Copy in full each of the lines below that contains the string "pixels". Matching is case-sensitive.

§ **EXERCISE INPUT**:
* * *

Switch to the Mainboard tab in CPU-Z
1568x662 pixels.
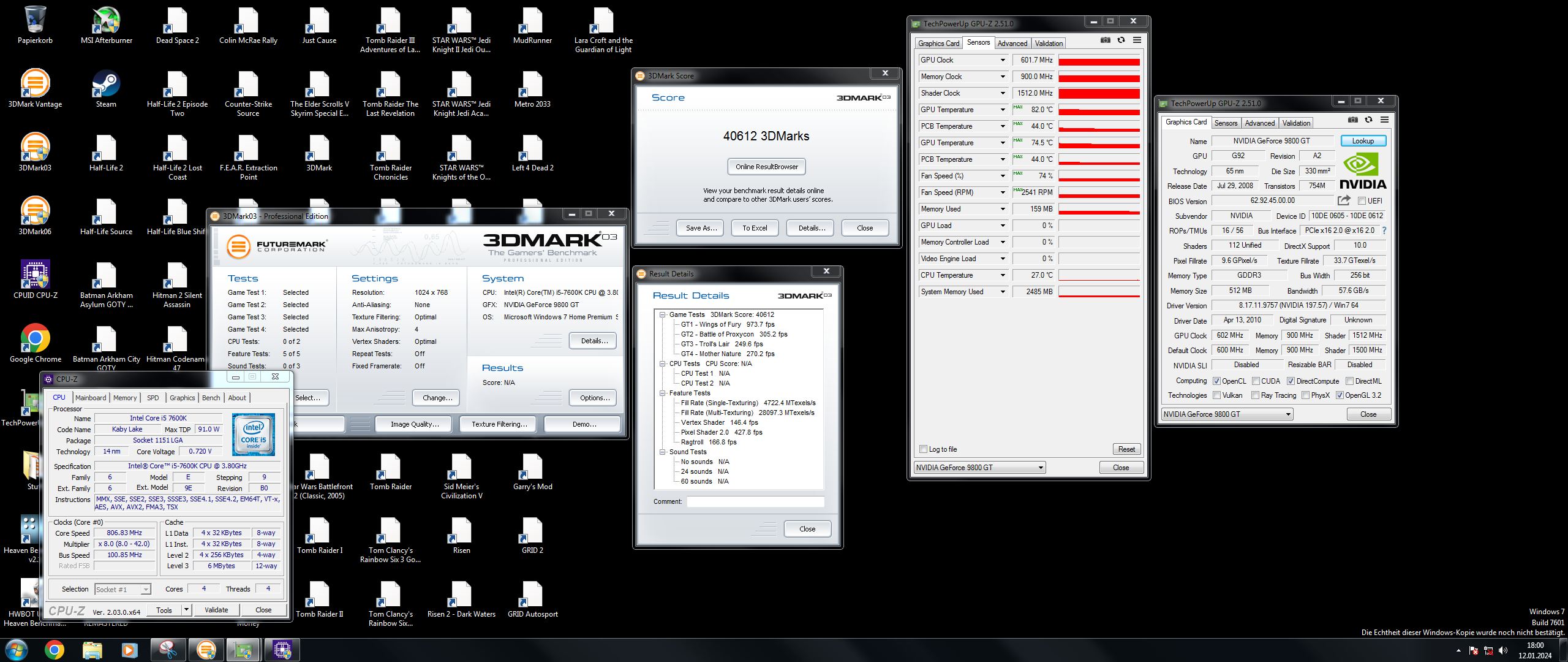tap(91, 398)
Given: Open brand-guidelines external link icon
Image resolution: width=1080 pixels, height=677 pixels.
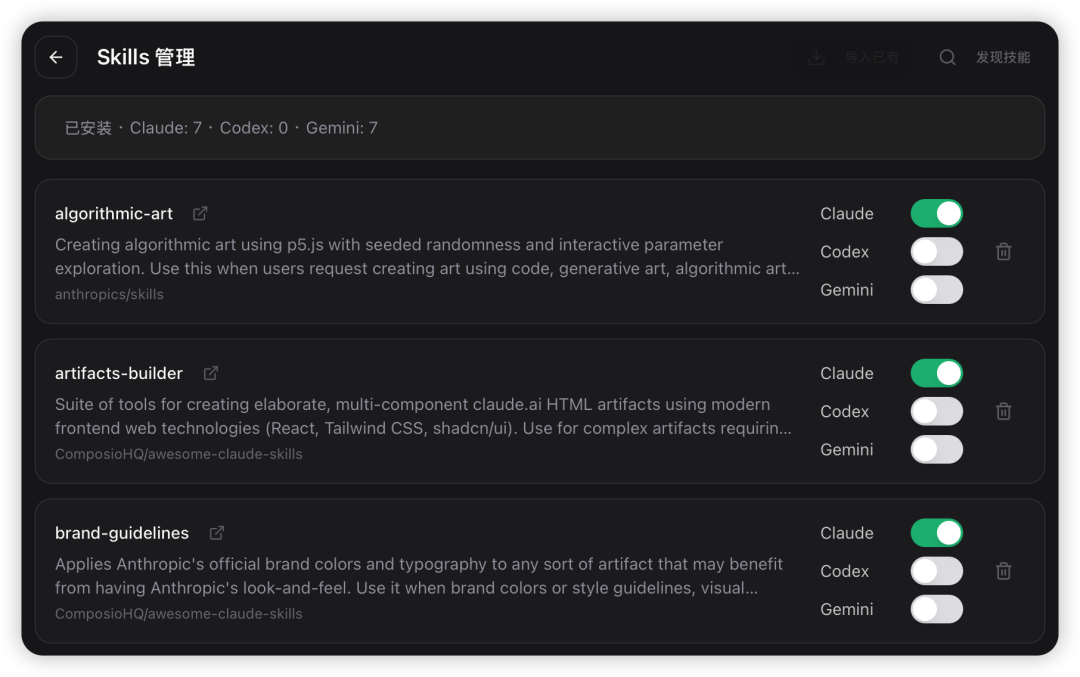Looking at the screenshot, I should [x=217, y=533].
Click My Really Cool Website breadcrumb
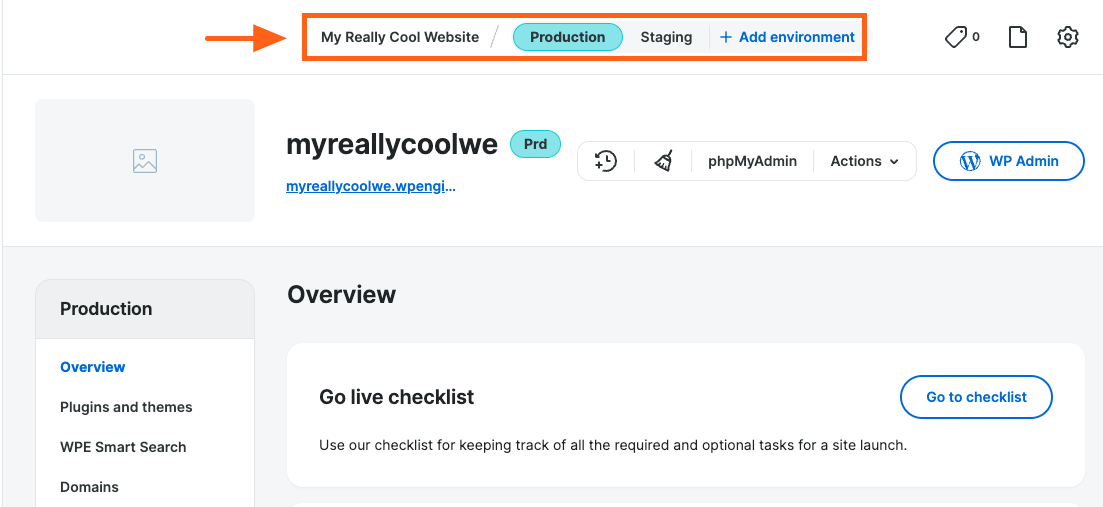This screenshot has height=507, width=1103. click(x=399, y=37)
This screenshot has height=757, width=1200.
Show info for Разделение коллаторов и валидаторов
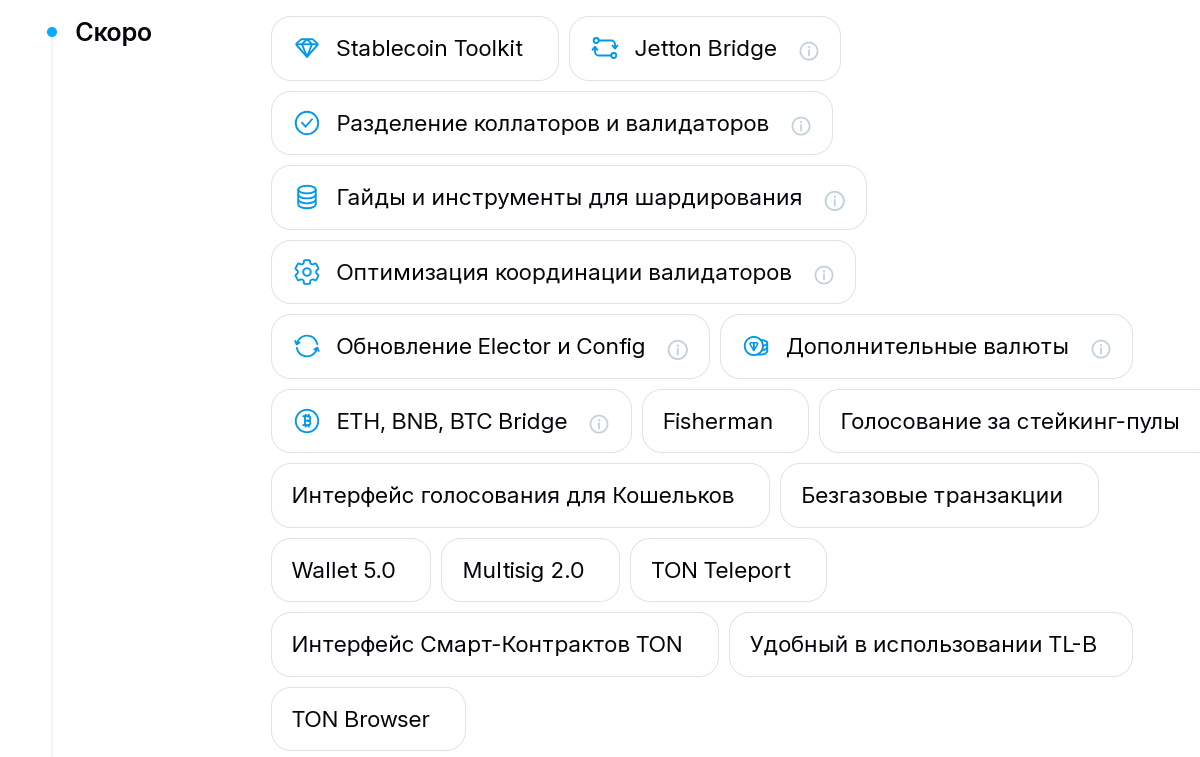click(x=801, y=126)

* * *

§ **WRITTEN RESPONSE**:
1568x662 pixels.
Image resolution: width=1080 pixels, height=677 pixels.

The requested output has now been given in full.